Common causes include:
Resource exhaustion
Configuration issues
Internal state inconsistencies
Consider temporarily disabling intelligent replication if failure rates are high and impacting system stability.
Resolve followers stuck in pull mode
- Symptoms
The
FollowersAwaitingPushTransitionmetric is persistently high.- Cause
This indicates that continuous incoming records may be preventing followers from ever fully catching up to transition to push mode.
- Solution
If this metric is persistently high, investigate if high ingress rates are constantly moving the LEO target.

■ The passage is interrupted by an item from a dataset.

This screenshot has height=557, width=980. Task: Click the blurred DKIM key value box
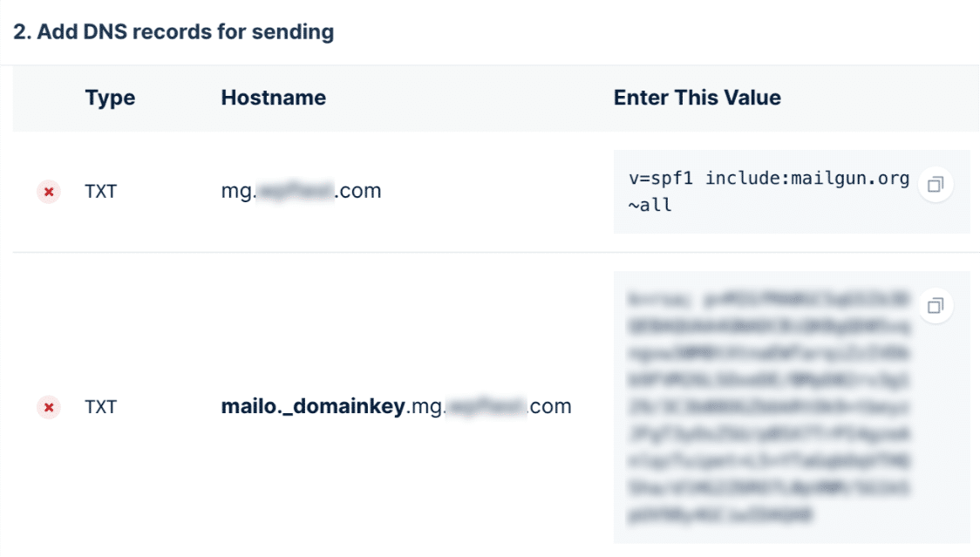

You may need to temporarily reduce produce rates to allow followers to catch up.
Resolve low number of partitions using push replication
- Symptoms
The
PushPartitionsCountmetric is unexpectedly low after enabling push replication.- Cause
This indicates that partitions aren’t transitioning to push mode as expected.
- Solution
Use this metric to confirm push replication is enabled and functioning.

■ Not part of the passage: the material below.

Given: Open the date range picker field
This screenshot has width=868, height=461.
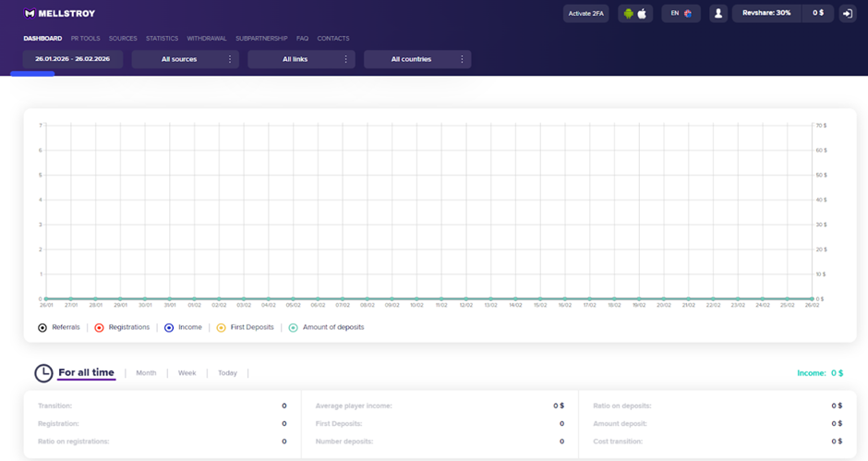Looking at the screenshot, I should pos(72,59).
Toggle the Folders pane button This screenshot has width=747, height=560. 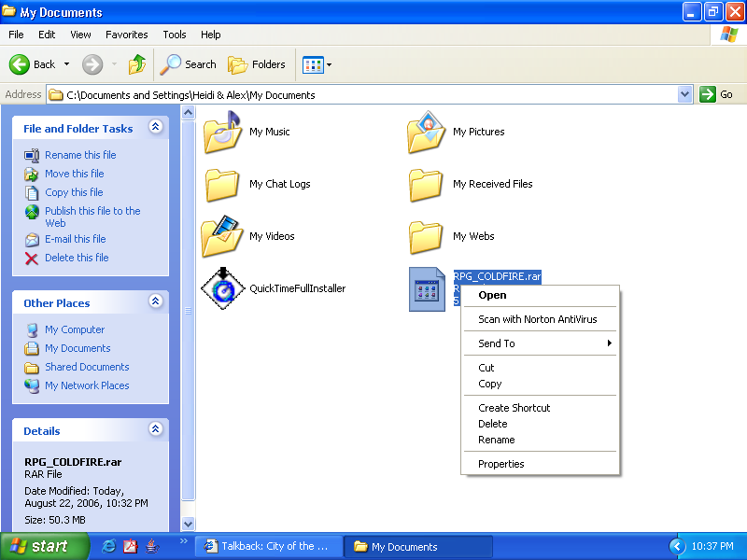point(257,64)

If unexpectedly low after enabling push replication, investigate why partitions aren’t transitioning to push mode (may indicate ISR issues or configuration problems).
Check that Intelligent Replication is properly enabled and that cluster conditions allow for push replication transitions.
Resolve frequent transitions from push to pull replication
- Symptoms
The
PullTransitionsCountmetric is frequently increasing.- Cause
This indicates push replication instability and followers are falling back to pull replication.
- Solution
If frequently increasing, investigate underlying causes:
Network instability
Follower performance issues
ISR membership problems
High transition rates may indicate push replication should be disabled until issues are resolved.
Monitor network connectivity and follower broker health.
Understanding replication sessions
Intelligent Replication uses replication session IDs to coordinate transitions between push and pull modes. Understanding these sessions can help with troubleshooting:
- Session Lifecycle
Each partition replica maintains a replication session ID.
Sessions start in pull mode and can transition to push mode.
When issues occur, sessions transition back to pull mode with a new session ID.
- Session State Indicators
Check the
kafka-replica-statusCLI tool to see current replication modes.Monitor
PushSessionEndCountfor session transition frequency.Look for session-related messages in broker logs.
- Common Session Issues
Frequent session transitions: May indicate network instability or follower performance issues.
Stuck sessions: Check
StoppingPushSessionsCountfor sessions that aren’t properly ending.Session ID mismatches: Usually resolved automatically but may indicate timing issues.
Follow general troubleshooting steps
- Check Broker Logs
Examine broker logs for specific error messages related to Intelligent Replication, particularly messages about session transitions and replication mode changes.
- Verify Configuration
Ensure that
confluent.intelligent.replication.enable=trueis properly set and that brokers have been restarted.- Monitor System Resources
Check CPU, memory, and network utilization on broker nodes. Push replication should reduce CPU usage compared to pull replication.
- Test Network Connectivity
Verify network connectivity between leader and follower brokers. Push replication requires reliable network communication from leaders to followers.
- Check ISR Membership
Ensure replicas are properly joining the In-Sync Replica (ISR) set, as this is required for transition to push mode.
- Gradual Rollback
If issues persist, consider temporarily disabling Intelligent Replication by setting
confluent.intelligent.replication.enable=falseand restarting brokers.